Most recent vehicles are now equipped with keyless entry systems, which make it possible to lock and unlock the doors of a vehicle by operating a portable machine (a remote operation key) without needing to lock/unlock the mechanical locks of the doors. Such remote operations often use ultra-high frequency waves (UHF), which have a short propagation distance and are weak, and the portable machine transmits a wireless signal obtained by modulating a carrier wave with information including identification information set for each particular vehicle. A vehicle-mounted machine that has received the wireless signal from the portable machine demodulates the wireless signal, verifies the obtained identification information against stored identification information, and locks/unlocks a door if there is a match.
In addition to locking/unlocking doors, some keyless entry systems can control vehicle-mounted devices aside from the doors, depending on the state of the vehicle-mounted device and the content of the wireless signal from the portable machine.
For example, JP-10-131569A discloses a keyless entry system that raises/lowers power windows in the case where the operation of an operation switch of a portable machine is started within a first amount of time after all doors have been locked/unlocked and the operation then continues for more than a second amount of time.
The portable machine of this keyless entry system transmits a wireless signal including a header, a portable machine-unique ID (identification information), a control code of the operation switch (control information), and a continuous operation code indicating the operation time of the operation switch, in that order. The continuous operation code is transmitted continuously as long as the continuous operation time of the operation switch does not exceed a limit.
However, with the technique disclosed in JP-10-131569A, other wireless signals transmitted between other portable machines and vehicle-mounted machines, external noise such as electromagnetic pulses, and the like may intermix with the wireless signal transmitted from the portable machine to the vehicle-mounted machine and temporarily interrupt the reception of the wireless signal by the vehicle-mounted machine. In such a case, it is difficult for the vehicle-mounted machine to continue the reception. Specifically, once the reception is resumed, the received wireless signal will not contain the ID, and thus the vehicle-mounted machine will ignore that wireless signal. There is thus a problem in that the reception of a wireless signal cannot be continued if that wireless signal has been interrupted.
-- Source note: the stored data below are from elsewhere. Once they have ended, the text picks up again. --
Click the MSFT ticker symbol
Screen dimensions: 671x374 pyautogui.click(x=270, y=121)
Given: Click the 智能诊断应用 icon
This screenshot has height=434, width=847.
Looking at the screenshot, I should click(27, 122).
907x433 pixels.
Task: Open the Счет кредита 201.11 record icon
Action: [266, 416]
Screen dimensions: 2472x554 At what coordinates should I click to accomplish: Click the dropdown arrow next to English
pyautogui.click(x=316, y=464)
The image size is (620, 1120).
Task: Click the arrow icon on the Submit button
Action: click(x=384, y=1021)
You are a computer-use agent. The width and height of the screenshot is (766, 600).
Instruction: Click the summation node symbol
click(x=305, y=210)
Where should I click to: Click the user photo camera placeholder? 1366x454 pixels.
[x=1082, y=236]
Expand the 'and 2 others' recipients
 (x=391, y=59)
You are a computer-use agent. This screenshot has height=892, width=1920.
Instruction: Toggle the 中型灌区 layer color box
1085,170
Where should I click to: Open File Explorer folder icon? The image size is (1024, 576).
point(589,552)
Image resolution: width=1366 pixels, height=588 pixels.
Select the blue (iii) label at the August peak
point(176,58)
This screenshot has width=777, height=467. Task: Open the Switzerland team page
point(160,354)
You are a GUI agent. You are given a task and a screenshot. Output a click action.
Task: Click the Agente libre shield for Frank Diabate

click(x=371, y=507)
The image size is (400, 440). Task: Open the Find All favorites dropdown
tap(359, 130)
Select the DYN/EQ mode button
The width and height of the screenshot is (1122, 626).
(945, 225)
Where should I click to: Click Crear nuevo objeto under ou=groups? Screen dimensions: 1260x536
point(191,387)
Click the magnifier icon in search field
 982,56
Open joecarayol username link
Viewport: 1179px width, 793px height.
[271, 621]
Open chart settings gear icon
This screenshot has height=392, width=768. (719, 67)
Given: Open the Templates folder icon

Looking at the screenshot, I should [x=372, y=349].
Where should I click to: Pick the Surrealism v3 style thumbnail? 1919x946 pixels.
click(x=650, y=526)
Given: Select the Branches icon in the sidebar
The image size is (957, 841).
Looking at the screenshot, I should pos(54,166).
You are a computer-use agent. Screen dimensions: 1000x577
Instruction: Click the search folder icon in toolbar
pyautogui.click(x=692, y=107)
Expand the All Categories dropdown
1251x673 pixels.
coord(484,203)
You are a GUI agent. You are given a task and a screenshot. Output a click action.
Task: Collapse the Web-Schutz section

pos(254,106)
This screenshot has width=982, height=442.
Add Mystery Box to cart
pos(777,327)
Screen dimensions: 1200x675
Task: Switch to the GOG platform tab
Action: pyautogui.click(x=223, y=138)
Having been achieved in light of such circumstances, it is an object of the present invention to provide a vehicle-mounted communication system with which a vehicle-mounted machine is able to continue receiving a wireless signal even if the signal is interrupted while the vehicle-mounted machine is receiving the wireless signal from a portable machine, as well as the portable machine and the vehicle-mounted machine constituting the vehicle-mounted communication system.